The Twins Turn Two on the 27th!
We celebrated with a special celebration with all of their friends at Great Play in Cherry Creek over the weekend. Maxwell and Riley were dressed as cowboys with matching vests, boots and sparkly hats.
Last year, I spent months planning every detail of the twin’s first birthday. I was so excited that the party got a little out of control! We had over 100 guests, a face painter, balloon artist and a dessert bar with 15 different desserts. The dessert bar was so successful that we had a subsequent ant infestation.
One of my favorite moments of any 1st birthday is a smash cake. For Maxwell, the smash cake represented all of my fear, anxiety and heartache.
Maxwell could not use his hands. He had never touched my face or reached for a toy. I knew he would not indulge in the smash cake and I didn’t want people to notice or ask questions. Mark and I knew something was very wrong with Maxwell but we had no idea what to even tell people because we didn’t have a diagnosis. I couldn’t physically talk about it without bursting into tears.
As the days led up to the party, we considered cancelling to avoid the situation entire. We ultimately decided that Maxwell and Riley’s 1st birthday was a celebration of their beautiful lives and the immense joy they bring us daily. We refused to let fear overshadow a special day for these little babies.

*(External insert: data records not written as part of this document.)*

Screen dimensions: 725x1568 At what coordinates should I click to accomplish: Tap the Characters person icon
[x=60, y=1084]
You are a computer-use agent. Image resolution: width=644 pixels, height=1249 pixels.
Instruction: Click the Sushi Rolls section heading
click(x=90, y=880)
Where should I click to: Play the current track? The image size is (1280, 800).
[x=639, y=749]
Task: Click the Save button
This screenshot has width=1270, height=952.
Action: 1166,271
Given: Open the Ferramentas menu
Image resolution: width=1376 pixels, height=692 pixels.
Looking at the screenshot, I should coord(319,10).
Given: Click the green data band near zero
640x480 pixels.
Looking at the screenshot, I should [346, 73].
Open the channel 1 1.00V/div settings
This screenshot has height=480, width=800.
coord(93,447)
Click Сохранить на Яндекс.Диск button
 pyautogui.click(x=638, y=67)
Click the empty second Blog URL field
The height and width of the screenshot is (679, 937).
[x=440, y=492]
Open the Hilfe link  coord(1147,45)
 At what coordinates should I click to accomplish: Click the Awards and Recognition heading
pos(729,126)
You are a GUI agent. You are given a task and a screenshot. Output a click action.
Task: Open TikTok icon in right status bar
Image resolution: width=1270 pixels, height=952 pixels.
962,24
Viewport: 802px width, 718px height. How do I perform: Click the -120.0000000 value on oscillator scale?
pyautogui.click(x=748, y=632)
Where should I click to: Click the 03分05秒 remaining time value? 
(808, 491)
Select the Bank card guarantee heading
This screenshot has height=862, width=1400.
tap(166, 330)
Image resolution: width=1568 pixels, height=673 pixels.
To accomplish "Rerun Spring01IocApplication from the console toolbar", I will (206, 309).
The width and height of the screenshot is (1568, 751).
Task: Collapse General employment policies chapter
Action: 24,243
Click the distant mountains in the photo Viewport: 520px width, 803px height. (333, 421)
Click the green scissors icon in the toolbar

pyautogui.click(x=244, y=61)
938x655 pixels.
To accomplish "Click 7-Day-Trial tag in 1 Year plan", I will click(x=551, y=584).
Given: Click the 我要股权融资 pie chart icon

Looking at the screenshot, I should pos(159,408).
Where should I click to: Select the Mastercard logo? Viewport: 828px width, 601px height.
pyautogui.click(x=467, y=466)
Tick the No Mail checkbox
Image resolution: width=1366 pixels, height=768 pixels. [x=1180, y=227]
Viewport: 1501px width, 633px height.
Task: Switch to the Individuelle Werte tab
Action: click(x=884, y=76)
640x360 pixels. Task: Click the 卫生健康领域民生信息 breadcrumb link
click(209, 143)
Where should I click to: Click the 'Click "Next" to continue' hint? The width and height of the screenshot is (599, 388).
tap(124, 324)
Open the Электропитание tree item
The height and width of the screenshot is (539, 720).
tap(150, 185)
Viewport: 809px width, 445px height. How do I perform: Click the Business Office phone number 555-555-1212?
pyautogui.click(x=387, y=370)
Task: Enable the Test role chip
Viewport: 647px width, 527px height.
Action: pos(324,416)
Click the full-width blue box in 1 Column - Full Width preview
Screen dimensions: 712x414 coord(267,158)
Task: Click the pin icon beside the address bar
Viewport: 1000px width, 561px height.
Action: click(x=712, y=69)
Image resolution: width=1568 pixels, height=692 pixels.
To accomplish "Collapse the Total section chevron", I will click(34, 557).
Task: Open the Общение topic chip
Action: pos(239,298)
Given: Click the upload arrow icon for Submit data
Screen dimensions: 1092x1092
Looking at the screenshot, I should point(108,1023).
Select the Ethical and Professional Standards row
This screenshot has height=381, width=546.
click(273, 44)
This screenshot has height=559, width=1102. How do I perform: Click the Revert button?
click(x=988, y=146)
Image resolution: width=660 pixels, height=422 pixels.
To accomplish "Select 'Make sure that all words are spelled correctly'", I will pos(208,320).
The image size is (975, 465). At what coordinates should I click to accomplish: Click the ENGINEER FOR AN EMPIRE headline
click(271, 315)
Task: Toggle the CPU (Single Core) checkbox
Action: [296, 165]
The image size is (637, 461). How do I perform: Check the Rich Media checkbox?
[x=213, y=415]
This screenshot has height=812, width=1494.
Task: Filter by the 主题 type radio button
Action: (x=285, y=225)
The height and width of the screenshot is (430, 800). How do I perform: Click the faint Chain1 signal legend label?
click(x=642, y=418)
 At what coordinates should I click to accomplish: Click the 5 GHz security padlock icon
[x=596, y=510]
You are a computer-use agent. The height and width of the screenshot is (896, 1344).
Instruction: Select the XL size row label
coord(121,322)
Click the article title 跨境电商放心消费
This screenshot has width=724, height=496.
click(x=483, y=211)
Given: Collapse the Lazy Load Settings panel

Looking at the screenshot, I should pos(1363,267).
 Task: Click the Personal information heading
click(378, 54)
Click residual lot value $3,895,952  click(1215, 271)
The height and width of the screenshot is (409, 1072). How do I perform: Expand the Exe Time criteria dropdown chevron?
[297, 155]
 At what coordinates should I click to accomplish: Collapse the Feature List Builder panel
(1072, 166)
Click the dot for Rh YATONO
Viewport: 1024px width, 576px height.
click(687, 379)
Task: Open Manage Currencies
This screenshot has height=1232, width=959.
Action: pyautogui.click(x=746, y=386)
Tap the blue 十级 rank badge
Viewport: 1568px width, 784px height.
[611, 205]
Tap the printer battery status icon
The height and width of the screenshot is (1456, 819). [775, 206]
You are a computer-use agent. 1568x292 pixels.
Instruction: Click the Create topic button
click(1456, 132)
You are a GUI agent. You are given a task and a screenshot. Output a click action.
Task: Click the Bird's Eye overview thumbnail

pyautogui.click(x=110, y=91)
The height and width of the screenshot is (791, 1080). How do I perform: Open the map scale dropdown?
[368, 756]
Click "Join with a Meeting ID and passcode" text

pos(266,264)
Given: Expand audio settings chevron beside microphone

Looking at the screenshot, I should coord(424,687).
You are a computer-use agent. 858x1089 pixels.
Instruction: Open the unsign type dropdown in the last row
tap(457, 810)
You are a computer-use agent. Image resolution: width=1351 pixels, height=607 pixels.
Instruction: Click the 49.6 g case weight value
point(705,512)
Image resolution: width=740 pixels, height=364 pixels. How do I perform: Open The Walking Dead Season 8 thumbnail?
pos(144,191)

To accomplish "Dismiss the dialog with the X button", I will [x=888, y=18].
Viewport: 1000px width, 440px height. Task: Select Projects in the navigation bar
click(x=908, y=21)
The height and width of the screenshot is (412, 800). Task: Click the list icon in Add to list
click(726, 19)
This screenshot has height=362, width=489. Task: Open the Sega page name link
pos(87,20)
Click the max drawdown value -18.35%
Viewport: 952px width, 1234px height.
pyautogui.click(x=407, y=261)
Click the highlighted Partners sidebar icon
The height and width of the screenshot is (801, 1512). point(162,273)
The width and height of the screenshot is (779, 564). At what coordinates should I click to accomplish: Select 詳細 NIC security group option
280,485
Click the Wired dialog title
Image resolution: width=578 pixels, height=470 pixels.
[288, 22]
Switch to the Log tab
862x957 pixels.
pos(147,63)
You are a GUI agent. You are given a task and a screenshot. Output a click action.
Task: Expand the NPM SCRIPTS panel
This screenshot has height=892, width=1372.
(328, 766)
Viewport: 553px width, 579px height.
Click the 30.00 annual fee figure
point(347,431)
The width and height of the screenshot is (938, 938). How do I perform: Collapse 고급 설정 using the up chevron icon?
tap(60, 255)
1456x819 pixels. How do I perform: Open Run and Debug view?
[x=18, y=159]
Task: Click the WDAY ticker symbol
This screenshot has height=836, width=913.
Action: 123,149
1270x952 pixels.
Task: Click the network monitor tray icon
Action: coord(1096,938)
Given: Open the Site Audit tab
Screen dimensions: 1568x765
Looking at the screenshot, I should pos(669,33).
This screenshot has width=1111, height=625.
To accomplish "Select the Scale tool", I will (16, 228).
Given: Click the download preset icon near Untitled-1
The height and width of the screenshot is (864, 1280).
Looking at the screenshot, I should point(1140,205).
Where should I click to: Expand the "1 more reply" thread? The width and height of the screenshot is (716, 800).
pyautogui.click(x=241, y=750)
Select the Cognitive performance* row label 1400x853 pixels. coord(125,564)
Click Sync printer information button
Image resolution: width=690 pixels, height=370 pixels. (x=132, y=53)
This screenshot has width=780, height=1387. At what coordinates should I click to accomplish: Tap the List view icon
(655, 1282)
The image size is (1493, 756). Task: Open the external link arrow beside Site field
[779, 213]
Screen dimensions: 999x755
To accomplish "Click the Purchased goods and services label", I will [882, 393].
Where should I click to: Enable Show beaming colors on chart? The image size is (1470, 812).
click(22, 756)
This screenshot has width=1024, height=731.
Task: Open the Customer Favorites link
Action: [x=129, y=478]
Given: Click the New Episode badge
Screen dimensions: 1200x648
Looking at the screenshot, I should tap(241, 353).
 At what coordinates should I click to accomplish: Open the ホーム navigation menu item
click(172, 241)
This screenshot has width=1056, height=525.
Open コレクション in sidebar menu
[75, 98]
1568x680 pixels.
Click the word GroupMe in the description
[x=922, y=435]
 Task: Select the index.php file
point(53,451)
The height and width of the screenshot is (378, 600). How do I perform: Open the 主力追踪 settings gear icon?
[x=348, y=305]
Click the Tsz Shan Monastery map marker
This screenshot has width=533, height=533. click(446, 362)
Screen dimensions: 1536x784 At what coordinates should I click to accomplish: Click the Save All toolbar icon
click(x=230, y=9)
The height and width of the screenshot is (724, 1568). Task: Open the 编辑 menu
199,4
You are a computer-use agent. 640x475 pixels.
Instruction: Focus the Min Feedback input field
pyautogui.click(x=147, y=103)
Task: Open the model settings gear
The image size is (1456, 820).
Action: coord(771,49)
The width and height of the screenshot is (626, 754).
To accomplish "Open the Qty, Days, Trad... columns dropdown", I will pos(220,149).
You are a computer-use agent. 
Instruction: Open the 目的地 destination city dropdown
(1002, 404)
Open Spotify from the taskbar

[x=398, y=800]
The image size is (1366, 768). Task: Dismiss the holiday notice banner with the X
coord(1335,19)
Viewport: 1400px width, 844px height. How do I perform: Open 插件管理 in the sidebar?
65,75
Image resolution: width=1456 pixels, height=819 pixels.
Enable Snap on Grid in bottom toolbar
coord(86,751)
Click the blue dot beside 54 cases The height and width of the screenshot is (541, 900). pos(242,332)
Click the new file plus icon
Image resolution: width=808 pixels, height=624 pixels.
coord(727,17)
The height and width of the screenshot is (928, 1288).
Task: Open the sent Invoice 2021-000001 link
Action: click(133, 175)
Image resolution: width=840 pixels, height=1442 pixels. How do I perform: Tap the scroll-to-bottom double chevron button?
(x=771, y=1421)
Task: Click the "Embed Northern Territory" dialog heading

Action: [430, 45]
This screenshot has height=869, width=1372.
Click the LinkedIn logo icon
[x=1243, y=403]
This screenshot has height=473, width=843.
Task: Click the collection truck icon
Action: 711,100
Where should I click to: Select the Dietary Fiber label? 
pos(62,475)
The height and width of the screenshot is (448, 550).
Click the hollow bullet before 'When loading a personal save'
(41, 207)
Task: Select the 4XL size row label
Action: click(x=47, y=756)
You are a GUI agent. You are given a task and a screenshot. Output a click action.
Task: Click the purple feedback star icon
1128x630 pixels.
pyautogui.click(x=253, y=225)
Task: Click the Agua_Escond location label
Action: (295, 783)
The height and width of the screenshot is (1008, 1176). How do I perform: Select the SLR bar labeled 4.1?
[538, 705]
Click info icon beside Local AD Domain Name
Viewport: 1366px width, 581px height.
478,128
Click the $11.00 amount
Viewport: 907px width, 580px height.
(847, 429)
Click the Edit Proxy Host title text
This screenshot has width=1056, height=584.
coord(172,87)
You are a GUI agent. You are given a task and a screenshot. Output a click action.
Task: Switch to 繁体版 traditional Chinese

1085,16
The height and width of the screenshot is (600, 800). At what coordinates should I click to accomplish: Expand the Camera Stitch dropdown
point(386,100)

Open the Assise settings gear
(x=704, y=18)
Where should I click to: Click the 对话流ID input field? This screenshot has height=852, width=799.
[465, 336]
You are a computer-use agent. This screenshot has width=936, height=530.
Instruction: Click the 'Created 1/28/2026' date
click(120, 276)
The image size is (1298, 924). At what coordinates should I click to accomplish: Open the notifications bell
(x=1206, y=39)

Today is bittersweet. I reflect on the past year and truthfully, it has been very hard and mostly a blur. We heard the term SLC6A1 for the first time, followed scientists all over the world, organized a scientific symposium, started fundraising and pulled more all-nighters than all of college combined. On the home front, Maxwell has endured 10 therapy sessions a week – physical, occupation, speech, horse, swim, etc. Riley has maintained her joyous tenacity for life. It has been very difficult to balance becoming an honorary molecular biologist, chief fundraiser, running a patient organization and trying to be the best mother in the world. Our family has more perspective now than I ever could have imagined. I regularly wonder why my former life, career, relationships, etc; once stressed me out. We have cut out the noise entirely.
The worst symptoms of SLC6A1 begin between the ages of 3 and 4 years. We still have a $750,000 funding gap. We are racing against time to raise money, advance the clinical trial and give Maxwell a shot at life. Birthdays are a reminder that time continues to march forward. I would be lying if I said I wasn’t terrified.
Like last year, we are trying our best not allow fear to overshadow the twin’s special day. SLC6A1 may not steal any birthday joy. I am so proud to be their mommy and honored that God entrusted them to us. There is nothing better in life than Maxwell & Riley.